RBC Rideau Lakes & Valley Regional Vice Present, Glen Kelsey, as well as representatives from Almonte and Carleton Place Branches, MVCA General Manager Paul Lehman and MVCA staff were on hand to celebrate the event. “The lack of access to fresh clean water is considered to be one of the major threats to human health and to economic development around the world” stated Glen Kelsey. “That’s why RBC has been focusing its corporate giving efforts on making sustainable, meaningful and measurable impacts on water and the environment.” The RBC Blue Water Project which started in 2007 is a $50 million, 10-year global commitment to help protect fresh water.
RBC Blue Water has granted $4500 to support the “Caring for Your Creek” project, a new local initiative developed by MVCA to study the health of creeks and streams flowing into the Mississippi River. “We are very grateful to the RBC Blue Water Program for funding this project,” says Alyson Symon, MVCA Watershed Planner. “The project is modelled on a similar very successful “citizen science” based program that we already do on streams in Ottawa.” MVCA staff will guide volunteer “citizen scientists” who will be trained to help collect technical information on creek conditions and health. Volunteers will also participate in special stewardship initiatives that include shoreline planting, stream clean-up events to remove garbage and fish habitat improvement projects.
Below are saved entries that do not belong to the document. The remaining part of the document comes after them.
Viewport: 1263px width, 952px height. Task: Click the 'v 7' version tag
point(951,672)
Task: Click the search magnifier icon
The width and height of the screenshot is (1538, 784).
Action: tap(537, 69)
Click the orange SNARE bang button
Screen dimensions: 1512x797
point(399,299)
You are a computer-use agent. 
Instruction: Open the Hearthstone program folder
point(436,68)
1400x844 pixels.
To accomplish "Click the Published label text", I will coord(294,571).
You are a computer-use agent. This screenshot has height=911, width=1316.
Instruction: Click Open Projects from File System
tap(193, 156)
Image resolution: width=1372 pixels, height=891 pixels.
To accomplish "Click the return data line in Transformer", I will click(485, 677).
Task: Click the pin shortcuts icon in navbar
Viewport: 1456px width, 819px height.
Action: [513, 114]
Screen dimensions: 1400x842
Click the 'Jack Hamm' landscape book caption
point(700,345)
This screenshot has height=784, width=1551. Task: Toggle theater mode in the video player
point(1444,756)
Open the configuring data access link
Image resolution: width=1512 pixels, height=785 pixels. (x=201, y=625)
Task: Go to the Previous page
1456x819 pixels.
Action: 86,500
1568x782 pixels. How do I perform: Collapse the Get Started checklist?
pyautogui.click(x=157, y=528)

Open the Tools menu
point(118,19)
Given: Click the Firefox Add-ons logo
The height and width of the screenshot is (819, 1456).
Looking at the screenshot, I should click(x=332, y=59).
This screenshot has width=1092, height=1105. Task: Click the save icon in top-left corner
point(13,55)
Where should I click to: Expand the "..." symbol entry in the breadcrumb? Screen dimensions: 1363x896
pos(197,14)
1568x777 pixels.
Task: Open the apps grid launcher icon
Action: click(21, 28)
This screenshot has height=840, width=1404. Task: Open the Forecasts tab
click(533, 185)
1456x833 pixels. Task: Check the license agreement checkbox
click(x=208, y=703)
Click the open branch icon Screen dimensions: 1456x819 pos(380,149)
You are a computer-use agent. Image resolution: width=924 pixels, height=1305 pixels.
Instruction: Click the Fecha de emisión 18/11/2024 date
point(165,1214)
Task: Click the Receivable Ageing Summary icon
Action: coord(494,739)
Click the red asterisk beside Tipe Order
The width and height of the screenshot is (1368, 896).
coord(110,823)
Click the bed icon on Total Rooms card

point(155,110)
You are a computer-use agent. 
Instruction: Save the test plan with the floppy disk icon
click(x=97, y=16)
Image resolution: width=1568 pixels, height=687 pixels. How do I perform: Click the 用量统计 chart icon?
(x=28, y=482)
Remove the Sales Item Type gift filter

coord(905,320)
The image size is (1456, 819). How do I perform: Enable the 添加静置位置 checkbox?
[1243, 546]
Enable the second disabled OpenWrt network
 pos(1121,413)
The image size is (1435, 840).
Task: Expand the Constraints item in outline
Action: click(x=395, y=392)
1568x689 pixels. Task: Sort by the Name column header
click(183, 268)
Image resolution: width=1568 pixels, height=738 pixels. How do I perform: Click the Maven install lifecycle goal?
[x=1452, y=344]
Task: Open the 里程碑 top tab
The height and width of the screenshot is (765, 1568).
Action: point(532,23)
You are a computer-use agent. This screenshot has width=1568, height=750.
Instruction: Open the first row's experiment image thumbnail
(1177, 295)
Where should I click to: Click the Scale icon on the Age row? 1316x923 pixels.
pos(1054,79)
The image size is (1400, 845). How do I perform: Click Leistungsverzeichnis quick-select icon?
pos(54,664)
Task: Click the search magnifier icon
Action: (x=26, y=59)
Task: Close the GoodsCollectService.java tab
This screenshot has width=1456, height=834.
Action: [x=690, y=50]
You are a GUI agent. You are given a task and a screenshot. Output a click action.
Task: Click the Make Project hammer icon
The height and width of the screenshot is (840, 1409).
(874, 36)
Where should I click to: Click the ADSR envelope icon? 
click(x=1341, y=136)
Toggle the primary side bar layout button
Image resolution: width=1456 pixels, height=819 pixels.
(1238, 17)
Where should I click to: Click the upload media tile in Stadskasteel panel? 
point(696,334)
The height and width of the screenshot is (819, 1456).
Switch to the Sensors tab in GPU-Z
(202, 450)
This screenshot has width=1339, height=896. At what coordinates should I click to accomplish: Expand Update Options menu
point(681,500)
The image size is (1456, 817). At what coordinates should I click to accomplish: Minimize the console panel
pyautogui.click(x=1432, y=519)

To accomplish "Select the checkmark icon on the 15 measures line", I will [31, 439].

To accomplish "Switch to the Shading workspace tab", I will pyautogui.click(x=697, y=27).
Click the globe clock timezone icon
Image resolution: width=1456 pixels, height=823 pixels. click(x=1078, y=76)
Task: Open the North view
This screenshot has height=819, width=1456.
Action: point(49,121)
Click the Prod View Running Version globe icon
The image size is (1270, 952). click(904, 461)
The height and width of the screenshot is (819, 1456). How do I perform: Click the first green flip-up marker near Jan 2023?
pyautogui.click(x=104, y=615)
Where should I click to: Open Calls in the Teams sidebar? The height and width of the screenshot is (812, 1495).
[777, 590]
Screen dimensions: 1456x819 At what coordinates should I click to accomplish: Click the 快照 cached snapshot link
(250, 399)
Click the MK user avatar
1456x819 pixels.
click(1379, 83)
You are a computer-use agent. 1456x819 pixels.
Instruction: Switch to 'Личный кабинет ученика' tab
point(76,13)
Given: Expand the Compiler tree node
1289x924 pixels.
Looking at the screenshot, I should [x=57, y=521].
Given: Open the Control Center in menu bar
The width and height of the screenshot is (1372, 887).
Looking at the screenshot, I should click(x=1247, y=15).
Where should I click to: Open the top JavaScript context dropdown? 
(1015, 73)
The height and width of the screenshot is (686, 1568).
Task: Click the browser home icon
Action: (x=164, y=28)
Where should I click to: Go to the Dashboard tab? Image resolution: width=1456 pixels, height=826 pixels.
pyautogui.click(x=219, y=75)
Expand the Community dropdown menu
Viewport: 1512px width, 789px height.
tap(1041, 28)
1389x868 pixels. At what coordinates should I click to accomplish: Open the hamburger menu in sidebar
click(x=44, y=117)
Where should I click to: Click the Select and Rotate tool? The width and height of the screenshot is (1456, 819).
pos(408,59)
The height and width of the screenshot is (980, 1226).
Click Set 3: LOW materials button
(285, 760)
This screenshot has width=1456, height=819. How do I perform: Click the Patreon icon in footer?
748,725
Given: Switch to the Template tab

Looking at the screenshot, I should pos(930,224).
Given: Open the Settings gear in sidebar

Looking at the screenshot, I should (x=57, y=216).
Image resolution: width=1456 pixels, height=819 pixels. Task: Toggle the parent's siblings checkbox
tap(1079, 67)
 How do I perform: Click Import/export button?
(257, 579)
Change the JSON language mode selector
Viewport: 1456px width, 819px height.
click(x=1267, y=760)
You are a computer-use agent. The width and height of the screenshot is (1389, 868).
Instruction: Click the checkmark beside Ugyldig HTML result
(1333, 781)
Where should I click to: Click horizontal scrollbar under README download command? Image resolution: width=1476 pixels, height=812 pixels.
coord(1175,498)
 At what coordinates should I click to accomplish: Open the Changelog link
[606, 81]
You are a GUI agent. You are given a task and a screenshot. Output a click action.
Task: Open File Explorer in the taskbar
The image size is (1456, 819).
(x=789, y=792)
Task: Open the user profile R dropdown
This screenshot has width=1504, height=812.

The project will begin this summer by studying Wolf Grove Creek, a stream that flows through rural areas west of Carleton Place and Almonte before it enters the Mississippi River in Almonte. A key feature of the project is the volunteer involvement. MVCA provides volunteers with training and equipment, including hip waders, so that they can get right into the stream with MVCA staff, helping to measure and record information about the stream. “It’s a great opportunity for people to learn more about their local waterways and to see these watercourses from a whole new perspective.” says Caleb Yee, MVCA Project Coordinator.
The information collected through the project will be used to identify opportunities for other special stewardship projects, such as shoreline planting, stream-bank stabilization and fish habitat projects that will enhance the creeks’ natural features. It is hoped that the “Caring for Your Creek” project will gather enough momentum this summer that it can be continued in future years on other local streams.
The “Caring for Your Creek” project will be looking for volunteers this summer to help with monitoring and assessing creeks in the Almonte and Carleton Place areas.